__DATA TO EXAMINE__.
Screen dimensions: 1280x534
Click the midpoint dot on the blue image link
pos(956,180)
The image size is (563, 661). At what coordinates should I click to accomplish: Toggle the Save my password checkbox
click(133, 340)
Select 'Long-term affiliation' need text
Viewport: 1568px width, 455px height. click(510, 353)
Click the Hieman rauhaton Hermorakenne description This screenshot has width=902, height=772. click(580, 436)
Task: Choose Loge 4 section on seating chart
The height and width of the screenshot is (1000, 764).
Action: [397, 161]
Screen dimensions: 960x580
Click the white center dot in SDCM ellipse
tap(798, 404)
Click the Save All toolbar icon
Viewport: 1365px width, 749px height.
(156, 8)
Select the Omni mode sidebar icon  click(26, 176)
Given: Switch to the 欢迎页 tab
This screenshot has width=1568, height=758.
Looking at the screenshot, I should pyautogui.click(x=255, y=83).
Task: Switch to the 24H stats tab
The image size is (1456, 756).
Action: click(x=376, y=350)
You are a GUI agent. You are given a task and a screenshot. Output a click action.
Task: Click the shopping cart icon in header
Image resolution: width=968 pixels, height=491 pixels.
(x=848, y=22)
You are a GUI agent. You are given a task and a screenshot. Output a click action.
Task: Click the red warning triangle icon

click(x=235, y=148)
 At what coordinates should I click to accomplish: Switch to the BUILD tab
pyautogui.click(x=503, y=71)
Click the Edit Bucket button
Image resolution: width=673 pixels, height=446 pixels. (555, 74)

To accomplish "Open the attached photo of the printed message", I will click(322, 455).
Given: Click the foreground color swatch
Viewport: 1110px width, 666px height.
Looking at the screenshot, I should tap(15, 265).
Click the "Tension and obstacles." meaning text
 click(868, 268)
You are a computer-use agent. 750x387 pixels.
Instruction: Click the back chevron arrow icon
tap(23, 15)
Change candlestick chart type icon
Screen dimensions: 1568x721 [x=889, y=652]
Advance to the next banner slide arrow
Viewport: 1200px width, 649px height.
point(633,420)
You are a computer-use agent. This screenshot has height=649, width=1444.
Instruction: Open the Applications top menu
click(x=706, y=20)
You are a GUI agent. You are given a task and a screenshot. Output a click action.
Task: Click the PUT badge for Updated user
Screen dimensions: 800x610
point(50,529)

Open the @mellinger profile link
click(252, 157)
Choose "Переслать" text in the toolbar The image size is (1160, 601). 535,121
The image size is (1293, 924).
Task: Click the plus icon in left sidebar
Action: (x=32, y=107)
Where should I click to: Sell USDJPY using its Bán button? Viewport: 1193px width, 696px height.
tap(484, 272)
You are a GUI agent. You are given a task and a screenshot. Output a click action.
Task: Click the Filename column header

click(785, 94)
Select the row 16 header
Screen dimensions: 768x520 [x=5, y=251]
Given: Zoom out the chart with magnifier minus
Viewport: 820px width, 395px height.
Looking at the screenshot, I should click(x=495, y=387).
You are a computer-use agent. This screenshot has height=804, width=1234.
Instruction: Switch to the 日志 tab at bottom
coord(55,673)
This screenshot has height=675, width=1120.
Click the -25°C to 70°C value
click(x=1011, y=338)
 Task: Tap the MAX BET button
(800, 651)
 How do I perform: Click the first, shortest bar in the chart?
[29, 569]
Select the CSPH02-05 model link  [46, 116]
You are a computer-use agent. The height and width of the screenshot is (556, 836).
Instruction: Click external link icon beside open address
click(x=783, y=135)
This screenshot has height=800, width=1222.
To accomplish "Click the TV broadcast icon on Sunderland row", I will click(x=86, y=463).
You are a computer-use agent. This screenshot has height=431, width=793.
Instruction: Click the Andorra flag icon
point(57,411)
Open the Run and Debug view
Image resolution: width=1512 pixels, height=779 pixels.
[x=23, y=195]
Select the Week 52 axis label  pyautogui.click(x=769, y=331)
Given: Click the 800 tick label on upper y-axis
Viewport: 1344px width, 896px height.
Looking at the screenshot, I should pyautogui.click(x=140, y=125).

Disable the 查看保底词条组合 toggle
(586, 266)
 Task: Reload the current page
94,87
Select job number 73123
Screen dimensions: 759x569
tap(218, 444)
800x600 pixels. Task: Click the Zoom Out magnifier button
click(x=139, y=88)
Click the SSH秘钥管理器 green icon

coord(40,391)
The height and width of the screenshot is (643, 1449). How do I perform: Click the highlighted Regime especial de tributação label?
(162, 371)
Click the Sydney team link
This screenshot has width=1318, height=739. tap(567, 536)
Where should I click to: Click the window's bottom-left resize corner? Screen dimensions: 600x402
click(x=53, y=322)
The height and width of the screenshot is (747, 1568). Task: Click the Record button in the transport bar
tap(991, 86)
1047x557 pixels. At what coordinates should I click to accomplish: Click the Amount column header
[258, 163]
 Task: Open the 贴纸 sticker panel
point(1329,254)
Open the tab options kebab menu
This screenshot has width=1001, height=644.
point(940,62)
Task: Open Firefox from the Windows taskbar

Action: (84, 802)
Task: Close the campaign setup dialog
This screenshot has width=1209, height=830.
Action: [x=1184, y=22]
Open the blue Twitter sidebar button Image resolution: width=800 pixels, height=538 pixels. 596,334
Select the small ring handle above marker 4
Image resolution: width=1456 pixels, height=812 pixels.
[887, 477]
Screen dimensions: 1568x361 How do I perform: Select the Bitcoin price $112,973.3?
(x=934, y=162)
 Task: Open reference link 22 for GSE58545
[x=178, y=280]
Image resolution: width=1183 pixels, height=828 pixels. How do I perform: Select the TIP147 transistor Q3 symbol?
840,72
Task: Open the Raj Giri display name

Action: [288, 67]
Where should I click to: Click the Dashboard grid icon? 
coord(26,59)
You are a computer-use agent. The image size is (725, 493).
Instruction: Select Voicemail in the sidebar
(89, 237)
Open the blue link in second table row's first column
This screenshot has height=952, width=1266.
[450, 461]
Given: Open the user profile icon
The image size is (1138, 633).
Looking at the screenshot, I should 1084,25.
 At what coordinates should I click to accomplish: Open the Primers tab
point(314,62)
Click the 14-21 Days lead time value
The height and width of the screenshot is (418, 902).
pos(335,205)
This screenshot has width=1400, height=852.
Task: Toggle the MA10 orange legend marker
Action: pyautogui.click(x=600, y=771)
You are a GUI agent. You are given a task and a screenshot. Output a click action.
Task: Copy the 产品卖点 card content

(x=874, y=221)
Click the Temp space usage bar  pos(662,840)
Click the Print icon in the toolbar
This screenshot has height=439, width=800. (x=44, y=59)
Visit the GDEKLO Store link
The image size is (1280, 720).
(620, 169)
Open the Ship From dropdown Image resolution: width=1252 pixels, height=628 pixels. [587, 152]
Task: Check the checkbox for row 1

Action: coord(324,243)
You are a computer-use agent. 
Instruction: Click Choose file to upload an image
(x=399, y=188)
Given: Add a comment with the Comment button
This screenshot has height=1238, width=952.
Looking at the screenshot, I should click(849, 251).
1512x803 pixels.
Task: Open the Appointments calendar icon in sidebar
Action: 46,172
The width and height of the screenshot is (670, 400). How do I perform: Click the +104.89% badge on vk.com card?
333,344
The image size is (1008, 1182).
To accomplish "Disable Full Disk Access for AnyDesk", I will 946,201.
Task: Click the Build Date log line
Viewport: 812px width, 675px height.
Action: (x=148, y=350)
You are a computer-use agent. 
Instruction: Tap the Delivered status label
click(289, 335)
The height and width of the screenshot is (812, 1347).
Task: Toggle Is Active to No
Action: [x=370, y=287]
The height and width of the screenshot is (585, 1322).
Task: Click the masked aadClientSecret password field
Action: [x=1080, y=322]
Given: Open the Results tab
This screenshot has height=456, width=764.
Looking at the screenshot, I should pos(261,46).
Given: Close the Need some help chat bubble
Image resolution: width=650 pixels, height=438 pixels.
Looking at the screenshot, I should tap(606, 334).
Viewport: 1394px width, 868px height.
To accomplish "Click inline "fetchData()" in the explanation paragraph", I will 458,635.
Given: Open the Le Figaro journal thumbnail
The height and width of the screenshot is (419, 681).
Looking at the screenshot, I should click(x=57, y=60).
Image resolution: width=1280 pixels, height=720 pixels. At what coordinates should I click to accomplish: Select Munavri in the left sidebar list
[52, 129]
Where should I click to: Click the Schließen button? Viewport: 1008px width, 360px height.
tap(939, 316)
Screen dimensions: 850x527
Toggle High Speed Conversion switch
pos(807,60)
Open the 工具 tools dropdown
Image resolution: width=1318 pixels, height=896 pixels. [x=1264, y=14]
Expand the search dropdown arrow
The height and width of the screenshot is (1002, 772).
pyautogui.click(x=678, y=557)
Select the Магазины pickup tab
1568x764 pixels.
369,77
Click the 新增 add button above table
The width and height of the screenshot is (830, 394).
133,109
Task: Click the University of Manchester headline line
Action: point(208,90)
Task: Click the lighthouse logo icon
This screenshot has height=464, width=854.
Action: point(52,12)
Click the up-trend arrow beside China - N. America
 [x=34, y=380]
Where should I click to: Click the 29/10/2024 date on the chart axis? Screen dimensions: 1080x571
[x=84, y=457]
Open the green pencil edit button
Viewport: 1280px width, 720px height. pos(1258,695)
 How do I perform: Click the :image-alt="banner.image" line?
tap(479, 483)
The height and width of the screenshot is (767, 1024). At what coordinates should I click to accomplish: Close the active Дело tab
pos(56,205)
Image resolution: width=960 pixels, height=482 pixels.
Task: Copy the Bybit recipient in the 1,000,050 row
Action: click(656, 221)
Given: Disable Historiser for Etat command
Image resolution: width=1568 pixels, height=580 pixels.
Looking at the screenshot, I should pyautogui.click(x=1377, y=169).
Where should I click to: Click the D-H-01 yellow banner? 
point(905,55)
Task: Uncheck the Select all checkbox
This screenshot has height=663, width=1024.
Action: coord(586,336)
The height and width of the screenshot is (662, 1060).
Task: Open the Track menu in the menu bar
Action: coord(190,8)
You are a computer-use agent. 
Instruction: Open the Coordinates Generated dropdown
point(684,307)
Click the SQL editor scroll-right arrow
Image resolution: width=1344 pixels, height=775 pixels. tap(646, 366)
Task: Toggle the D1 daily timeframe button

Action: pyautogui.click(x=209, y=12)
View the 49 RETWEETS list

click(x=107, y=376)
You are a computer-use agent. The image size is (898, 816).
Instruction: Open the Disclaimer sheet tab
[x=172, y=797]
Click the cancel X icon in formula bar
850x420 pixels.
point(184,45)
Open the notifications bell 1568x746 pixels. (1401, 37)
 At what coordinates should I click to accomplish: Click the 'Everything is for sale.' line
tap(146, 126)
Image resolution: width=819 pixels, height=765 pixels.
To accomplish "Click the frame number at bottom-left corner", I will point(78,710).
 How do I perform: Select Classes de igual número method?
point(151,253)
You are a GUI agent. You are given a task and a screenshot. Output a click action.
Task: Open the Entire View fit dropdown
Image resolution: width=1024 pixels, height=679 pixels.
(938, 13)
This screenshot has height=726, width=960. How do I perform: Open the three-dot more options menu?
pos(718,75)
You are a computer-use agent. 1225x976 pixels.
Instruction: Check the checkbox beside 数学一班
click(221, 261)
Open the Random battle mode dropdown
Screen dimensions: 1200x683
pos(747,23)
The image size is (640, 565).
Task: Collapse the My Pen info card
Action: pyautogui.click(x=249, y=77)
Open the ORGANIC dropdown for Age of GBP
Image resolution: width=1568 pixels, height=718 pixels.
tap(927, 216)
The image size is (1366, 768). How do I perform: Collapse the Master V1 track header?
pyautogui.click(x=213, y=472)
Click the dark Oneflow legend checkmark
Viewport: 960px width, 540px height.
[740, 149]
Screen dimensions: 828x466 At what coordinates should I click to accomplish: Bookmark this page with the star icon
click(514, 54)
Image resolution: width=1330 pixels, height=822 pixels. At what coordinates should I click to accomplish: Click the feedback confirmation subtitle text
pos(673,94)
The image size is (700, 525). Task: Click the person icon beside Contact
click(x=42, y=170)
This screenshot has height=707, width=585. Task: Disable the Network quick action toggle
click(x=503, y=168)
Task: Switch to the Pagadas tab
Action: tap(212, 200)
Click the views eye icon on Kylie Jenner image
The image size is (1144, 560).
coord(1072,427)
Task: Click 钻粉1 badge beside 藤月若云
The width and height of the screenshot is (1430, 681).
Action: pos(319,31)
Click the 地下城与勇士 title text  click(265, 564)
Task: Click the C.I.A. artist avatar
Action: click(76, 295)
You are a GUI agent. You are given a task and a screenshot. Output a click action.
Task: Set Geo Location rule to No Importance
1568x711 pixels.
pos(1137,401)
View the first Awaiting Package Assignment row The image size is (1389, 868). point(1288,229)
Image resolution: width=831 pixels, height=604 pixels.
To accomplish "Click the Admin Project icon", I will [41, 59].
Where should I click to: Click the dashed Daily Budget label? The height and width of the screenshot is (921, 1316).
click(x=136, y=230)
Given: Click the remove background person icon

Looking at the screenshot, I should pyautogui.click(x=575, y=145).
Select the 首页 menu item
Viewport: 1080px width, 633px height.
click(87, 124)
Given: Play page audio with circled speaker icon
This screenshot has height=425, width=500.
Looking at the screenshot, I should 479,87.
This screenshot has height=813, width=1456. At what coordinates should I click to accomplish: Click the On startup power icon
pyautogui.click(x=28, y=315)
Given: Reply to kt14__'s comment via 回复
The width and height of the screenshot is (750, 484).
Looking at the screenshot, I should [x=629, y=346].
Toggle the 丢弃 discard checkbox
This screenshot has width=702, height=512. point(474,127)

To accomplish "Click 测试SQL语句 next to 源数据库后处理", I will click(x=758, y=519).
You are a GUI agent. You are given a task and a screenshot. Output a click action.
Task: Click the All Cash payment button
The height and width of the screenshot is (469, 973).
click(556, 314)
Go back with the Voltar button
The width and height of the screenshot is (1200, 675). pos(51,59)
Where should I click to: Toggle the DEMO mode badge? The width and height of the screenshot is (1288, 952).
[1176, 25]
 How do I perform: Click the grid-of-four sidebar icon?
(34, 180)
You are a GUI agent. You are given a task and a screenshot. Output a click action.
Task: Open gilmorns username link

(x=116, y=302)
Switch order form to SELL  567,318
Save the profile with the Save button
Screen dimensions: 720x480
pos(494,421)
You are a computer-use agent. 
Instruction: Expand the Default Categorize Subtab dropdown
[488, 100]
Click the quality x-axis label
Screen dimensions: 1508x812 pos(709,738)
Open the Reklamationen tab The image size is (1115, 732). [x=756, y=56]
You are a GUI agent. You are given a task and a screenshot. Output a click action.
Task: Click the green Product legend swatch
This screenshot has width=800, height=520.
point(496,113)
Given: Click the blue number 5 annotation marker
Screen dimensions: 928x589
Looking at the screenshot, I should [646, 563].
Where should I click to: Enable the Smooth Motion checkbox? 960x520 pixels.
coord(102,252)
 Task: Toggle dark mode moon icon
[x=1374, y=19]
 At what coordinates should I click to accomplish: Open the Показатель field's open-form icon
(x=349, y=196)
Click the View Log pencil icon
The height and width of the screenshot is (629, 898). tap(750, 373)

__REQUIREMENT__.
Copy each line of the listing that holds the word "will".

__EXERCISE OUTPUT__.
To accomplish "Open the attached photo of the printed message", I will click(322, 455).
To accomplish "Click the TV broadcast icon on Sunderland row", I will click(x=86, y=463).
To accomplish "Disable Full Disk Access for AnyDesk", I will 946,201.
To accomplish "Click inline "fetchData()" in the explanation paragraph", I will 458,635.
To accomplish "Click the frame number at bottom-left corner", I will point(78,710).
To accomplish "Click the Admin Project icon", I will [41, 59].
To accomplish "Click 测试SQL语句 next to 源数据库后处理", I will click(x=758, y=519).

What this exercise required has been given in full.